Ideally, the fully quantum version of a blockchain is a specific phenomenon that is at the heart called entanglement.
This means that the two quantum particles share the same existence when these particles interact at the same space, point and time.
As a result, irrespective of the distance between the two particles, when one is measured it will influence the other immediately.
The security is however guaranteed by the entanglement which is extremely fragile.
When a single pair of the entangled particles is measured, it destroys the entire link immediately.
This means that when a malicious actor wants to interfere with a pair it becomes very obvious to the other immediately.
Moreover, the particles do not just become entangled over space but also get entangled over time.
This means that a specific particle that currently exists may be entangled with a particle that was present in the past.
And, if there is a measurement on the existing particle, it influences its predecessor immediately.
This eventually leads to counterintuitive and subtle phenomena.
However it is quite hard to differentiate between the cause and the effect.
Another notable effect of it is that it typically increases that amount of information that can be passed on through time.
Typically, in this type of temporal entanglement of the quantum blockchain the fundamental idea is to encode the available data on a quantum particle.
This eventually creates the initial quantum block.
As and when more data is available, the data available from the first particle is combined with that of the second particle in a quantum operation.
When this happens, the former block is discarded and the record contained in it is then combined with the transaction record of the second block.
The data from the subsequent blocks can be added in the same process, which eventually creates a chain.
This chain is extremely secure because anybody trying to manipulate or tamper with it will invalidate it immediately.
This is the most significant advantage of quantum entanglement of a blockchain.
The quantum blockchain also comes with another significant advantage.
The earlier blocks of the chain are totally tamper-proof because the hacker cannot even access the earlier photons because these do not exist any longer.
This means that entanglement in time will offer much greater security benefits in comparison to entanglement in space.

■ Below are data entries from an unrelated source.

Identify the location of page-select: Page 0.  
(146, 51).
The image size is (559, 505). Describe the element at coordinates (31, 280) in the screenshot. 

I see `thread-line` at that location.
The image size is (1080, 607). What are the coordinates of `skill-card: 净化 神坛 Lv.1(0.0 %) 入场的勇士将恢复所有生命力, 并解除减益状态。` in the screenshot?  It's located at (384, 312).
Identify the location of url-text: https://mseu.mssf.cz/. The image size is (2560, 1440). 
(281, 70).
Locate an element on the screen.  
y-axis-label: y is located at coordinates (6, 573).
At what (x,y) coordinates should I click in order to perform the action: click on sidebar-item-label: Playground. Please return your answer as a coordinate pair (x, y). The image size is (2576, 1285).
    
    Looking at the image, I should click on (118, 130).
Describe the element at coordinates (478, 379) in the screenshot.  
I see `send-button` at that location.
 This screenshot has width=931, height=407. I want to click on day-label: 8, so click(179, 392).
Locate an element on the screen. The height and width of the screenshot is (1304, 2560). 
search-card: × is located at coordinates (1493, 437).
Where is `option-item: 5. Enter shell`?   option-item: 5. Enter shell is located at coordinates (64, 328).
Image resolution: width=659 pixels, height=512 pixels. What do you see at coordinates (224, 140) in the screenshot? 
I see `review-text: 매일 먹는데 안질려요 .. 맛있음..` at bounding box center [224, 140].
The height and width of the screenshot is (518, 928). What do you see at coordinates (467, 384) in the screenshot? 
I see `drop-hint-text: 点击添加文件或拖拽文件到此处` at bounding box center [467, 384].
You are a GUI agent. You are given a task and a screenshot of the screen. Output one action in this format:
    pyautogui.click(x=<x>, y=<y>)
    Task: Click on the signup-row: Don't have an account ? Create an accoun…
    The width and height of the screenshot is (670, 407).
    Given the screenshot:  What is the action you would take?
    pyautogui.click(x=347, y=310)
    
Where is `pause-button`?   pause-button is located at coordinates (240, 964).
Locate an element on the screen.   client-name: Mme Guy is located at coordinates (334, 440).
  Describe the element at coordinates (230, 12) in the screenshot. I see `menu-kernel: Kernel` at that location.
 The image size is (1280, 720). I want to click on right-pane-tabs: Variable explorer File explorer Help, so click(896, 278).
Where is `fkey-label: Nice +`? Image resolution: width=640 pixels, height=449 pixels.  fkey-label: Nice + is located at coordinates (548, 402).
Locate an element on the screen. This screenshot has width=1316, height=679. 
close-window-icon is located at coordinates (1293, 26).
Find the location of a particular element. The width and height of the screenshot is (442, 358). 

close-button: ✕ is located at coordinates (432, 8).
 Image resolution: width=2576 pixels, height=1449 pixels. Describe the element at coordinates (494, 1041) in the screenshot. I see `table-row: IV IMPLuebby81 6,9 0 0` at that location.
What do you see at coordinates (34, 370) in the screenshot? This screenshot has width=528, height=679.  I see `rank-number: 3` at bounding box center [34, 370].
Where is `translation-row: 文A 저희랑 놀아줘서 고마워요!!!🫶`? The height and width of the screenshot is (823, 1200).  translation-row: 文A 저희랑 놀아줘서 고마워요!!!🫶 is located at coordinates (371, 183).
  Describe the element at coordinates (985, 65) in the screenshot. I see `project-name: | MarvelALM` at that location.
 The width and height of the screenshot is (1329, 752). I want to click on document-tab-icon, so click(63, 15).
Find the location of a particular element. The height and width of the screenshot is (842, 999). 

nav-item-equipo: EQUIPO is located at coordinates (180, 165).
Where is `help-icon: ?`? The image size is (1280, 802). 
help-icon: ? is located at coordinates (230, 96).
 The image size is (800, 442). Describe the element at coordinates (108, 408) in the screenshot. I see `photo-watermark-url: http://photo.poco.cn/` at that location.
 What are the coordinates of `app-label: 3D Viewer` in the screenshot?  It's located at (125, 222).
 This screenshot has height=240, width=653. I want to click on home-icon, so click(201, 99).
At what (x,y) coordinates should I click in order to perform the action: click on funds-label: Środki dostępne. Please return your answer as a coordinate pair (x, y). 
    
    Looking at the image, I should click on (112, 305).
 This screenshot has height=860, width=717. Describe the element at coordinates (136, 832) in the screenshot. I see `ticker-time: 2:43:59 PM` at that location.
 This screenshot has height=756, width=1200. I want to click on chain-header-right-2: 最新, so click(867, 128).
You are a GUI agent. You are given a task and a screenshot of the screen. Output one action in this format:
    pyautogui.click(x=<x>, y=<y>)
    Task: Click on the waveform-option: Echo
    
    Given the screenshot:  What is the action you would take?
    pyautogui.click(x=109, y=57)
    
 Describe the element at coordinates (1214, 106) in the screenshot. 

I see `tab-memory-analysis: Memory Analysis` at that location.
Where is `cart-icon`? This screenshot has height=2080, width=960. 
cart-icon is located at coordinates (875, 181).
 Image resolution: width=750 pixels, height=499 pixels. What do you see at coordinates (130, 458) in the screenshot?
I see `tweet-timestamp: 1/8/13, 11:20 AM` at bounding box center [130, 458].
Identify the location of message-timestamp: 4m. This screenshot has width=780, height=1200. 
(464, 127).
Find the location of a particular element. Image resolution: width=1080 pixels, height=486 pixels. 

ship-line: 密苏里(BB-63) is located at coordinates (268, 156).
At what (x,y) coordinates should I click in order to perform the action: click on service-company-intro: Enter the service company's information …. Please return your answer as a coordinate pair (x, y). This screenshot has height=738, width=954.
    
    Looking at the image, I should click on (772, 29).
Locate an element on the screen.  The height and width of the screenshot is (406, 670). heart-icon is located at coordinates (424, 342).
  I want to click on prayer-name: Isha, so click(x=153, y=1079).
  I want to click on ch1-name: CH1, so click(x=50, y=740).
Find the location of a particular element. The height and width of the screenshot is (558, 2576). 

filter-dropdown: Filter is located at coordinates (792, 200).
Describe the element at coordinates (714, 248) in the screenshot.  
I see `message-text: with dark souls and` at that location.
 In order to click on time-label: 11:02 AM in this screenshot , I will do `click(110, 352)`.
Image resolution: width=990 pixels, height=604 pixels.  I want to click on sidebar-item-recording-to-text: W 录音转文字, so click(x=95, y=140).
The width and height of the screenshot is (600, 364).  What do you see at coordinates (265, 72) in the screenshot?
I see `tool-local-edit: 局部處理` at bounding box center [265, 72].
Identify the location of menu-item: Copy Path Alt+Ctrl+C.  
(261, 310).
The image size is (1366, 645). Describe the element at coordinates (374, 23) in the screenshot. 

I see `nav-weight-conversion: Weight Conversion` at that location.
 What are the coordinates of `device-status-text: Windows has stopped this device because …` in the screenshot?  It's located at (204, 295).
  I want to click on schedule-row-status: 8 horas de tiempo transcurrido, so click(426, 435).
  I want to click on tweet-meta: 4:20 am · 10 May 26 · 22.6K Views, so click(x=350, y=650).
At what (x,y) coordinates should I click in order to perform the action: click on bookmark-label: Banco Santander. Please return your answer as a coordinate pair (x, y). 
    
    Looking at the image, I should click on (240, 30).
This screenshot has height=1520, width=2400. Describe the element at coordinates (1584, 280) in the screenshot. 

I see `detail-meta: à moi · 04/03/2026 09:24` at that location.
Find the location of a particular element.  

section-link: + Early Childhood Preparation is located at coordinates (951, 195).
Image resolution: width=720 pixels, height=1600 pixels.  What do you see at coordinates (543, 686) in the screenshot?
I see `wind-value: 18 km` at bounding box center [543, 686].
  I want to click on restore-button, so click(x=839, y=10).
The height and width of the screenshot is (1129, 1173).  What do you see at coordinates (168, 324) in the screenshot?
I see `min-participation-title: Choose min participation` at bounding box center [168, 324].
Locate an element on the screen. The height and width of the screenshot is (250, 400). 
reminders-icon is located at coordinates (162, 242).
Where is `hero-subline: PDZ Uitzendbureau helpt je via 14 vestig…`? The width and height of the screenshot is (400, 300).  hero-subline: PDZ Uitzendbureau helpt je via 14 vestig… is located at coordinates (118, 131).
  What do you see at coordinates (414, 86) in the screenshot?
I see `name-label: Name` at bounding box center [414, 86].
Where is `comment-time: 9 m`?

The best part of this technology is that it is nothing new or alien. Most of this technology exists already, at least in the proof-of-principle form, and their subsystems are already realized experimentally.
This is quite an interesting process to protect classical blockchain networks as and when quantum computers become more relevant and powerful.
A quantum computing blockchain may be a very useful defense but the fact that there is one most significant element of it is not available yet makes it less useful, which is a quantum web.
However, with everything in place and proper, this type of network will be able to transmit quantum info through quantum routers most efficiently without destroying the quantum properties.
This will protect the current crypto blockchain networks from the threats imposed by quantum computers.
The good news is that such systems are being designed and are expected to be rolled out soon in The United States, Europe, and China very soon within a couple of years.
Building such kinds of systems is indeed a complex engineering task and is not confined within the fundamentals of physics.
However, research and development to implement quantum blockchain is on and it is just a matter of time for it to become possible.
However, whether this protocol will emerge as one of the best is a different question, of course.
So, as this article points out, there are some major threats imposed by quantum computers on crypto, though it is not immediate.
Still there are some useful measures that should be taken by the businesses, communities and governments to protect cryptocurrencies.